- PROBLEM TO WORK ON
Retype the lines starting at the one containing "Select column F header" and ending with the one containing "(x=117, y=26)", both included.

* begin LISTED ENTRIES *

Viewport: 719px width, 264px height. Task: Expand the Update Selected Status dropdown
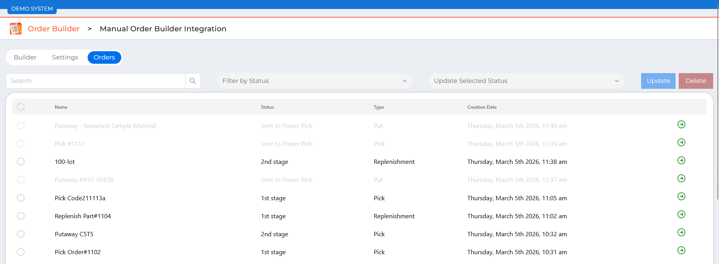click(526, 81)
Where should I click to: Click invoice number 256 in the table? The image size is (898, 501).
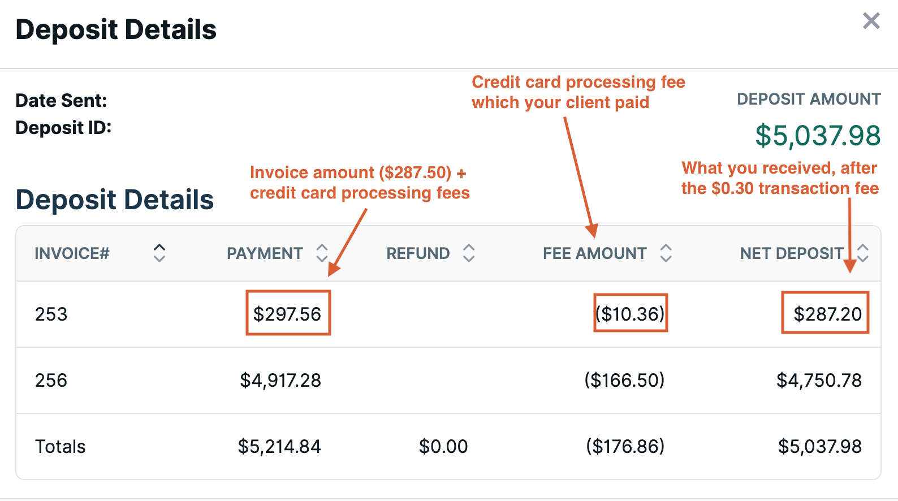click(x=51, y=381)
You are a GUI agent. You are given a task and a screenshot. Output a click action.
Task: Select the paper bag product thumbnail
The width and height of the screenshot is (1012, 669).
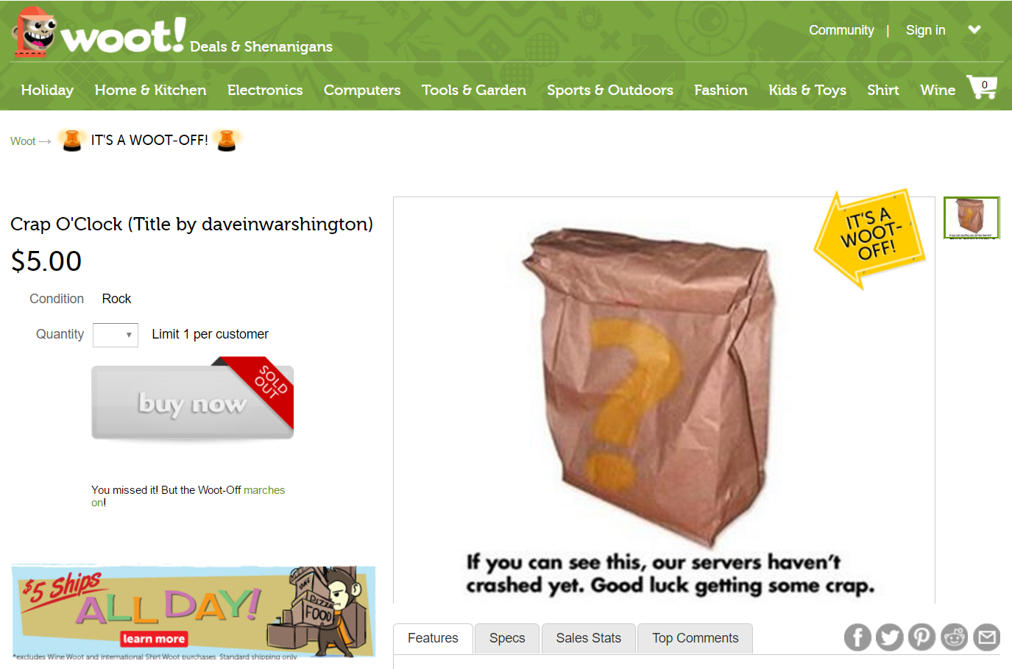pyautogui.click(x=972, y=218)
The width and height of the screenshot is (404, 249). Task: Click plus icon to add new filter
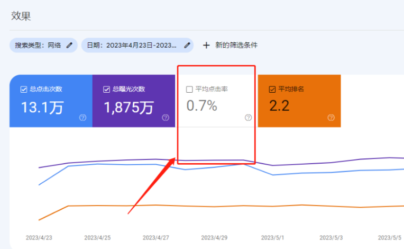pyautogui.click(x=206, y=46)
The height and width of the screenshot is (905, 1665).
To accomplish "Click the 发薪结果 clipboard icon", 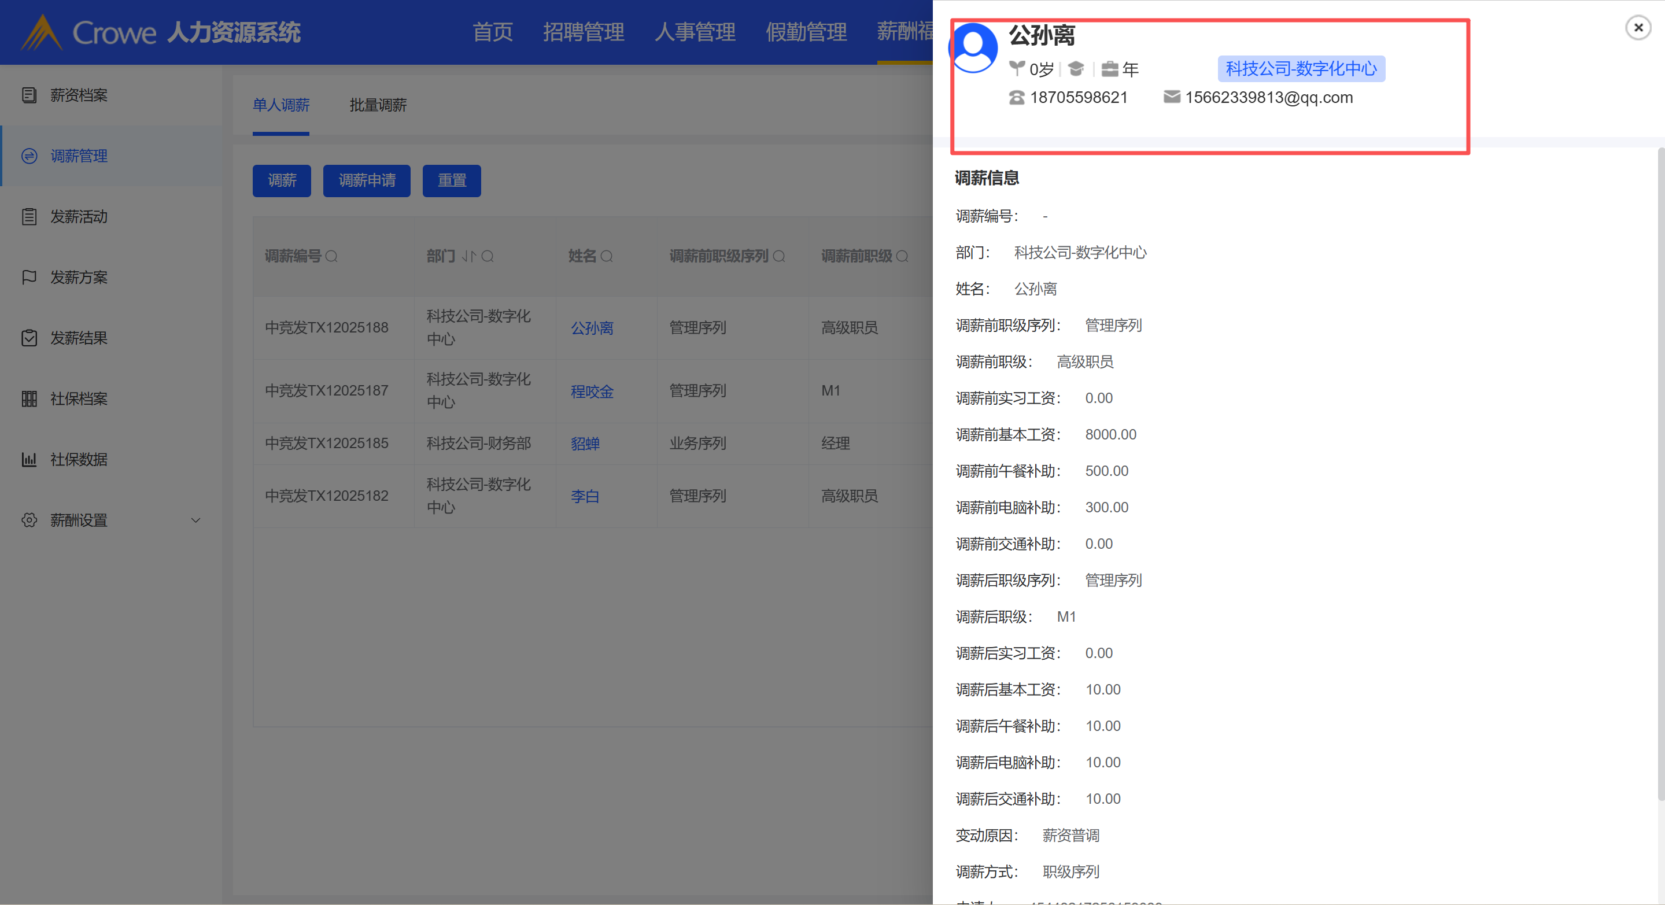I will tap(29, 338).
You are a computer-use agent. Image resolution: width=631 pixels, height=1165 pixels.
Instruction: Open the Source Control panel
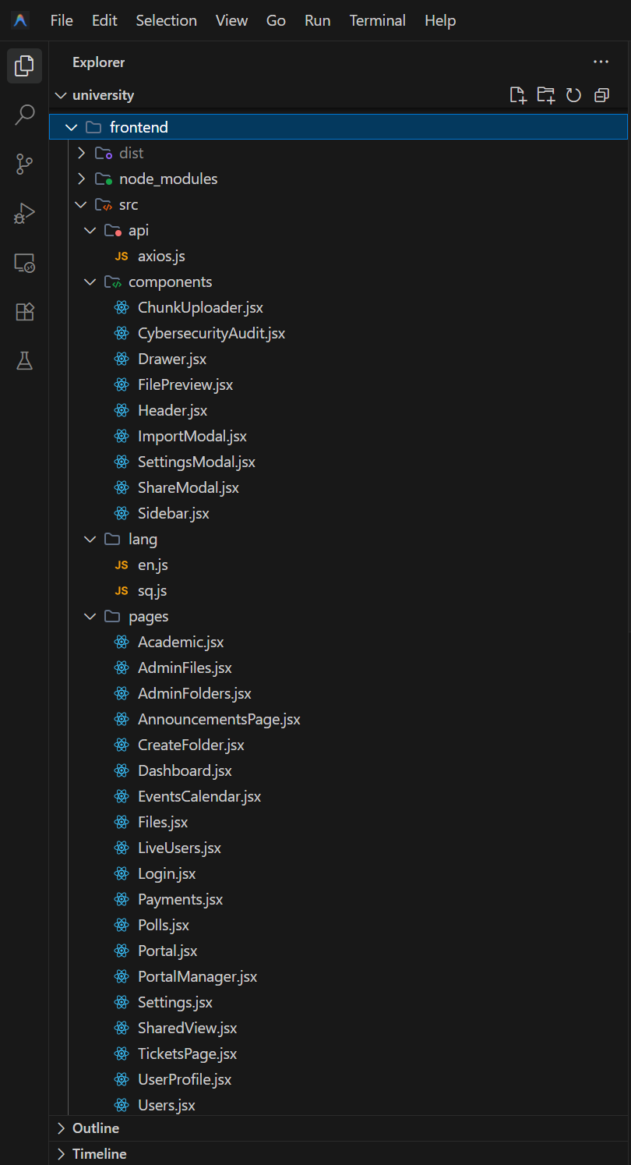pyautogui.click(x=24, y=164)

* end LISTED ENTRIES *
* begin LISTED ENTRIES *

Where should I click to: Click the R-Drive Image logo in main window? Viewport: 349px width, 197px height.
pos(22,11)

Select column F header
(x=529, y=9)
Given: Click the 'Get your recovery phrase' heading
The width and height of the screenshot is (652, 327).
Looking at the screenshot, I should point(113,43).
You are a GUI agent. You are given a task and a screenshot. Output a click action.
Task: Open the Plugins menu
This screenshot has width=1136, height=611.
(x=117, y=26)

* end LISTED ENTRIES *

- FINAL RESULT
Select column F header
(x=529, y=9)
Given: Click the 'Get your recovery phrase' heading
The width and height of the screenshot is (652, 327).
Looking at the screenshot, I should point(113,43).
You are a GUI agent. You are given a task and a screenshot. Output a click action.
Task: Open the Plugins menu
This screenshot has width=1136, height=611.
(x=117, y=26)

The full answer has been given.